Brazil lost an unheard-of six games, changed coaches three times and didn’t guarantee a spot until its final game with Venezuela.

The Germans also flirted with elimination but beat the Ukraine in a playoff.

Still, while pre Cup favorites France, Argentina, England and Italy went home early, Brazil and Germany grew as the tournament went along.

Brazil’s “Three R” attack — Ronaldo, Rivaldo and Ronaldinho — clicked right away. The three have 13 of the team’s tournament-leading 16 goals and are among the nominees for the Golden Ball award for the Cup’s most valuable player.

Ronaldo laid to rest the doubts about the sturdiness of his right knee, rebuilt in surgery that kept him away from the pitch for nearly two years. The two-time FIFA Player of the Year leads all scorers with six goals, including the game-winner in Brazil’s 1-0 win over Turkey in the semifinal.
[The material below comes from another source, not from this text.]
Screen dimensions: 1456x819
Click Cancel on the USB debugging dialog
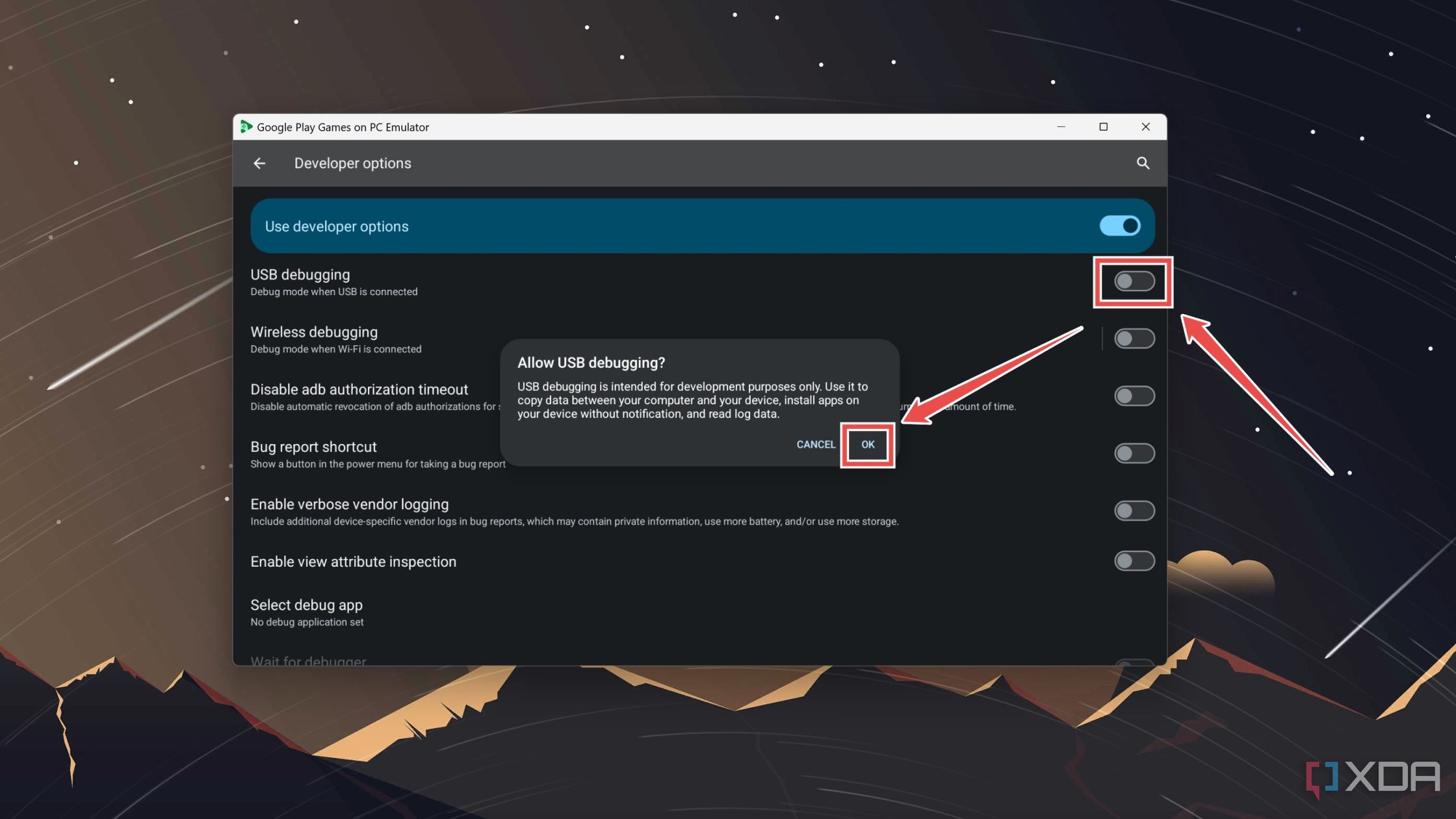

“We’re going to come right at them, but with respect,” he said.

Rivaldo, relieved of his playmaking chores, has blossomed as a scorer and is tied with Germany’s Miroslav Klose with five goals. Ronaldinho, the hero of Brazil’s epic 2-1 win over England, returns after a one-game suspension.

With veteran wingbacks Cafu and Roberto Carlos charging the flanks, Brazil has an arsenal unmatched at the Cup.

“The Germans don’t have to stop only one player. They have to take care of four good Brazilian players,” said Carlos Alberto Parreira, who coached Brazil to a record fourth World Cup title in 1994.

Even the defense, traditionally Brazil’s weak link, has jelled in the knockout round. The back line shut down England while playing with 10 for most of the second half, and ‘keeper Marcos has three shutouts in six games.

“Since the beginning of the Cup we’ve been criticized,” said defender Lucio, who plays for Germany’s Bayer Leverkusen. “It’s good to get compliments, but our goal is to be champions.”

To do it, they’ll have to go through goalkeeper Kahn, who has yielded just one goal in six matches.

“Undoubtedly Kahn is the best goalie in the World Cup and will be the main obstacle for Brazil,” Rivaldo admitted.

The Bayern Munich ‘keeper is not overly impressed with the three Rs.

“They are truly exceptional, but for me it’s nothing out of the ordinary,” he said.

“They still have to show they can beat me,” he said.

For Germany, the doubts are about its front line.

After an 8-0 spree against Saudi Arabia in its opening game, the offense has struggled. And the team will be without star midfielder Michael Ballack, suspended with two yellow cards.

Coach Rudi Voeller says the key is to stop Brazil’s lightning counterattacks.

“We have to play with a lot of order and discipline,” he said.

Brazil hopes to abort the German air game, then let Ronaldo and Co. hit them with the unexpected.

“I want Brazil to match Germany in determination. Then the players will make the difference,” said Scolari.

After decades of sidestepping, the time has come for a showdown.

Scolari recalled when he met Voeller in December at the World Cup draw in Seoul, South Korea.

“We both had the rope around our neck,” he said. “We said: ‘Who knows? Maybe we’ll see each other again in the final’.

“When we meet, we’ll embrace and remember that time.”